Show an activity and security report: tool call counts, blocks, DLP findings, agent cost,
AI agents call node9_report to retrieve information from Node9-Proxy without modifying anything — typically the context-gathering step in research, monitoring, and reporting workflows, before the agent takes action elsewhere.
This tool retrieves and presents audit/analytics data from the proxy layer. It has no side effects, creates no data, executes no commands, and does not alter system state. The blast radius of misuse is minimal — an agent could only over-expose metrics or logs, which is a confidentiality concern but not operationally destructive. Categorized as Read with low severity.
From the tool's definition Tool description states 'Show an activity and security report' — language indicating retrieval and display of existing log/metric data (tool call counts, blocks, DLP findings, agent cost). No mutation, deletion, or execution of external operations implied.
Documented attack patterns abuse exactly the kind of access node9_report gives an agent:
PolicyLayer is an MCP gateway — it sits between your AI agents and Node9-Proxy, and nothing reaches the server without passing your rules. This is the rule we recommend for node9_report:
{
"version": "1",
"default": "deny",
"tools": {
"node9_report": {}
}
} node9_report is read-only, so it stays allowed — but everything else on the server is denied unless you say otherwise.
Free to start.

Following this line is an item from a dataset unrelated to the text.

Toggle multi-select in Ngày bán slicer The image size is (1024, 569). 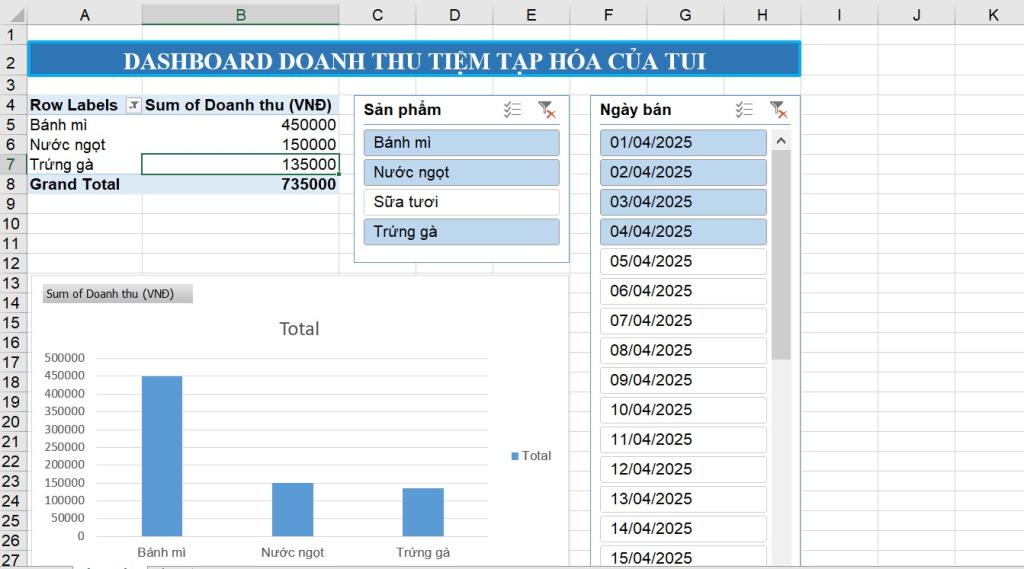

No card required.
Show an activity and security report: tool call counts, blocks, DLP findings, agent cost,. It is categorised as a Read tool in the Node9-Proxy MCP Server, which means it retrieves data without modifying state.

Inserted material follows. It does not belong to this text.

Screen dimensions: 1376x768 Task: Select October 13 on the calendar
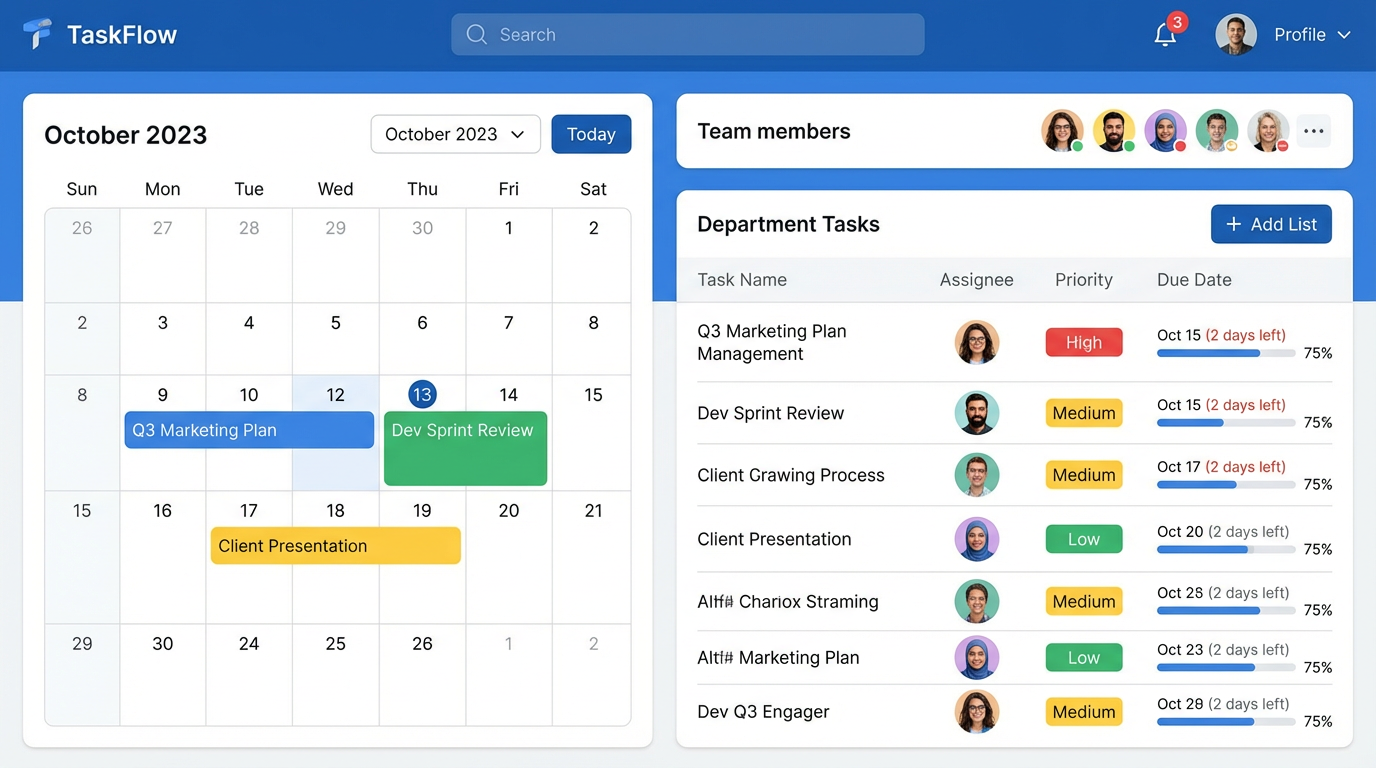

Register the Node9-Proxy MCP server in PolicyLayer and add a rule for node9_report: allow, deny, rate-limit, or require approval. Point your MCP client at the PolicyLayer proxy URL and the rule is enforced on every call, before it reaches Node9-Proxy. Nothing to install.
node9_report is a Read tool with low risk. Read-only tools are generally safe to allow by default.

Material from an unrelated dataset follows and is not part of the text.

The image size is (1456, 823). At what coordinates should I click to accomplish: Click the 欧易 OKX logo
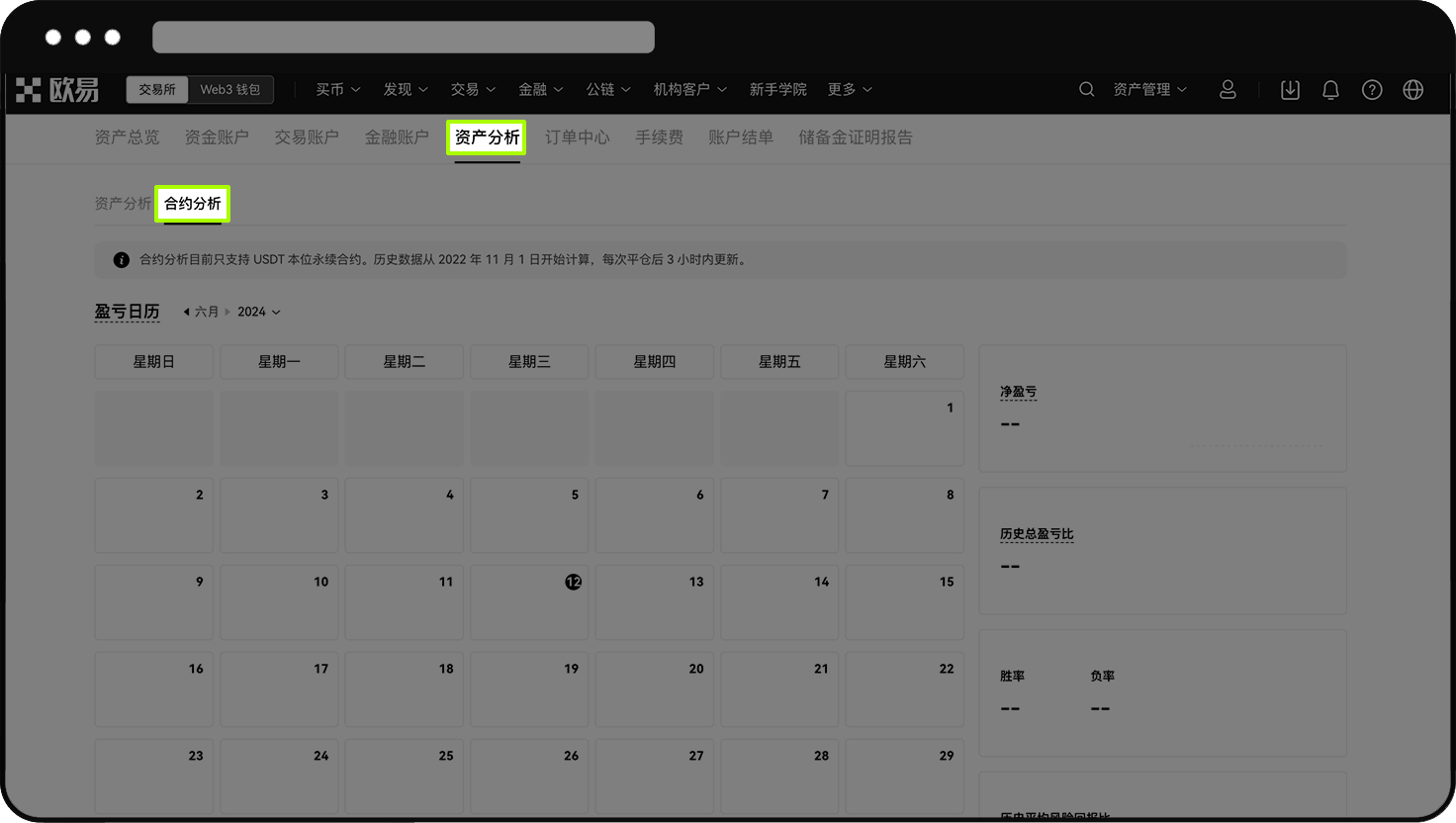point(56,89)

Yes. Add a rate_limit block to the node9_report rule in your PolicyLayer policy. For example, setting max: 10 and window: 60 limits the tool to 10 calls per minute. Rate limits are tracked per agent session and reset automatically.
Set action: deny in the PolicyLayer policy for node9_report. The AI agent will receive a policy violation error and cannot call the tool. You can also include a reason field to explain why the tool is blocked.
node9_report is provided by the Node9-Proxy MCP server (node9-ai/node9-proxy). PolicyLayer sits as a proxy in front of this server to enforce policies before tool calls reach the server.
Deterministic rules across all 16 Node9-Proxy tools. Per-identity grants. Full audit log. Live in minutes. Nothing to install.
Free to start. No card required.
16 Node9-Proxy tools catalogued and risk-classified — across an index of 42,500+ MCP servers.